If you want my advice, I would consider changing your outlook to ultimately make your life a lot easier. These pts can be total PIA, and I would go bonkers sitting with some of them all day, I commend you. However, they may actually be in physical pain, or maybe it's emotional and the dilaudid helps, or maybe it's psychological and they are convinced they NEED it...no matter the reason, the pain is there, it is real, and they do in fact "need" the dilaudid (or other opiate or maybe benzo for anxiety). When you try to meet people on their level, they know it, and they tend to treat you better. You might even earn their trust, which is what this pt/caregiver relationship is all about. Your shift may change drastically, and that is a beautiful thing!
oh, i would never EVER ever call anyone that or say that "out loud". my job is just to tell the nurse and document etc etc. which is why i posted here, so i wont completely lose my mind! i like sitting, most of the time..but wow.it has to be the most tedious job ever created. and i dont mind the griping about the medication, im talking about those who get almost aggressive about it, as in..throwing stuff, cussing me out, kicking the wall, stuff like that. i can complain with the best of them, i know how to tune it out!
i get what you are saying...but no. these people want to get high. they dont suffer from chronic pain at all. i had one lady faking a seizure. it was cringeworthy, to say the least. anyway, i just had to get it off my chest because 8-12 hours in a room with these people can get very stressful!
First off all I get your frustration and need to vent.

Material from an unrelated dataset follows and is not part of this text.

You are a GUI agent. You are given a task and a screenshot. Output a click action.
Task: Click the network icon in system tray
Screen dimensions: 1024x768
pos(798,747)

To say that sitting with difficult patients is easy would be a lie. Your employer should be giving you training in how to positively redirect a person in distress. When I worked in drug rehab I saw plenty of faked seizures but we still treated them as seizures non-the-less. The point is this is not about you and you have absolutely no idea if a person is in pain or not! Stop saying they are not in pain. Until you walk even an hour in the shoes of someone who has constant unremitting pain even at a level of 1 or 2 you cannot fully appreciate what it is like. Are there patients out there who abuse the system to get high absolutely but Dilaudid is a very short acting medication with a sharp fall-off in relief as it leaves the system. PS you don't get high from opiates, you get down. If you want to see a real drug addict in action go spend some time on the detox ward of any in-patient drug rehab facility. I actually hope you are never in pain and have to deal with the kind of narrow-minded judge mentalism so many here are spouting. It's a disgrace. Dealing with difficult patients is a part of the job. If you don't like it quit.
I am going to climb off my soapbox now and get something useful done with my day off.
Hppy
you absolutely can get high from certain opiates. you can get high off of cough syrup. at any rate, i thought this was the CNA forum? i was hoping for input from other CNA's or nurses (the nurses also do sitting where i work) who might also have the difficult and sometimes rewarding job of sitting. no need to make my post into something it isnt, for that matter.
Karou
700 Posts
Must be sarcasm. This can't be serious.